START DATA SECTION

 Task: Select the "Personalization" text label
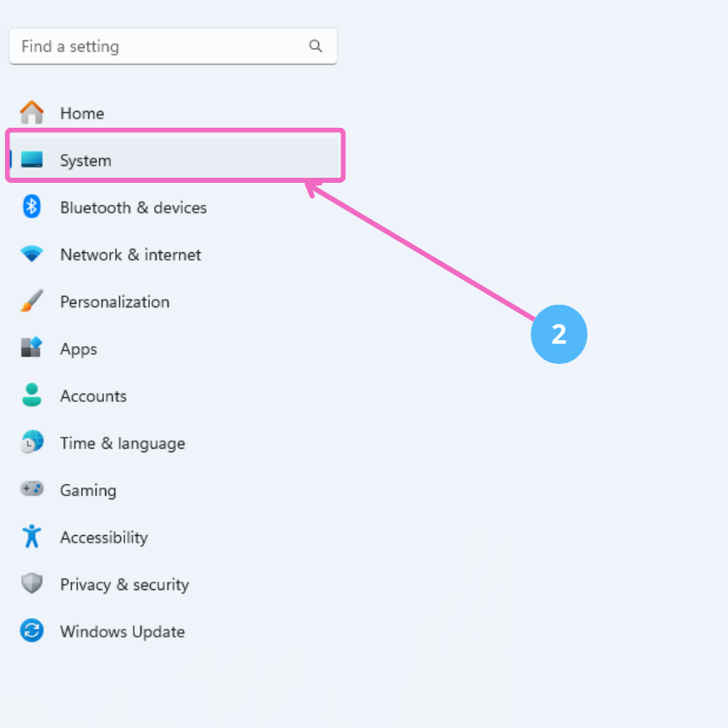tap(114, 302)
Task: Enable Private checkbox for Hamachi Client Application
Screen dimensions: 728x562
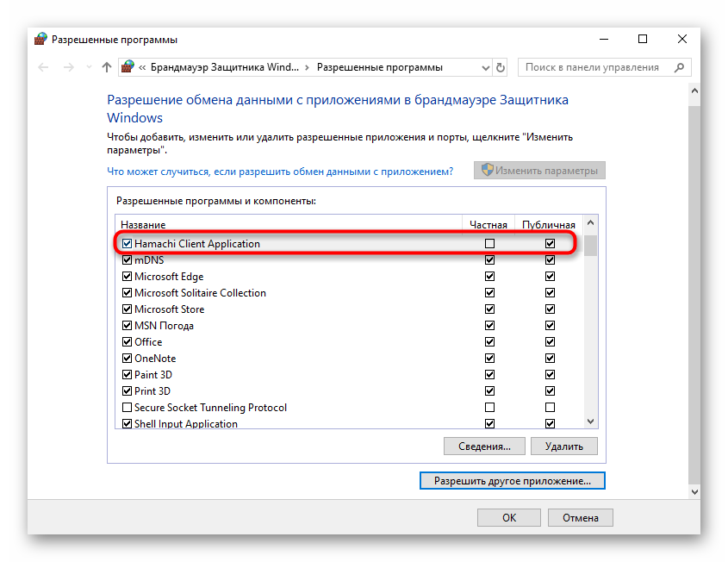Action: (490, 244)
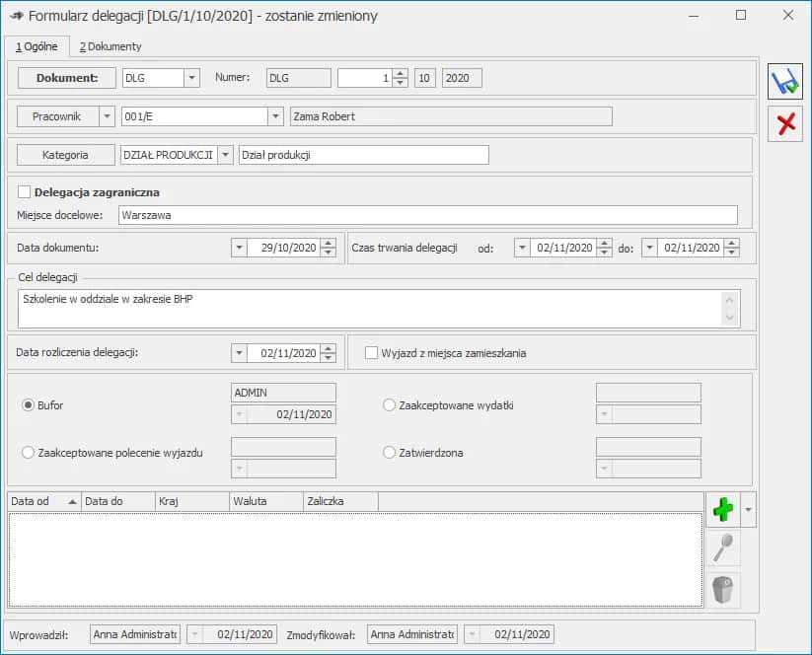The image size is (812, 655).
Task: Click the red X cancel icon
Action: 785,124
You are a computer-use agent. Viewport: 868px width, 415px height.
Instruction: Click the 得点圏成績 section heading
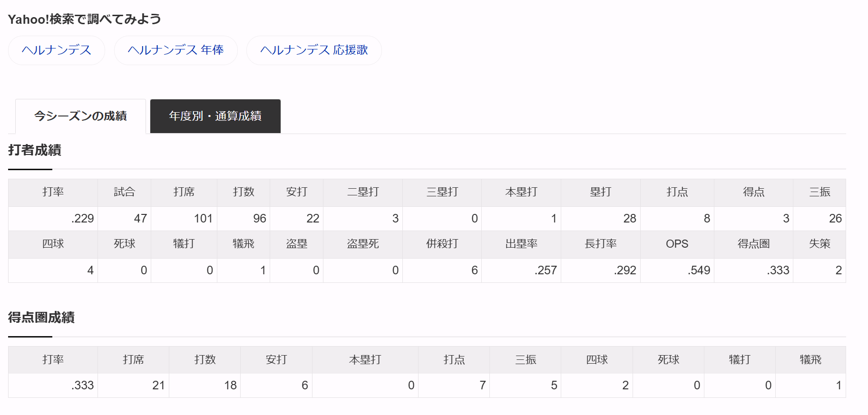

END DATA SECTION

*WHAT TO PRODUCE*
What are the lines from the one containing "Task: Enable Private" through the end of the records? Write them out exactly, leaving out the pictures.

*SOLUTION FOR THIS EXERCISE*
Task: Enable Private checkbox for Hamachi Client Application
Screen dimensions: 728x562
Action: (490, 244)
The image size is (812, 655).
Task: Click the red X cancel icon
Action: 785,124
You are a computer-use agent. Viewport: 868px width, 415px height.
Instruction: Click the 得点圏成績 section heading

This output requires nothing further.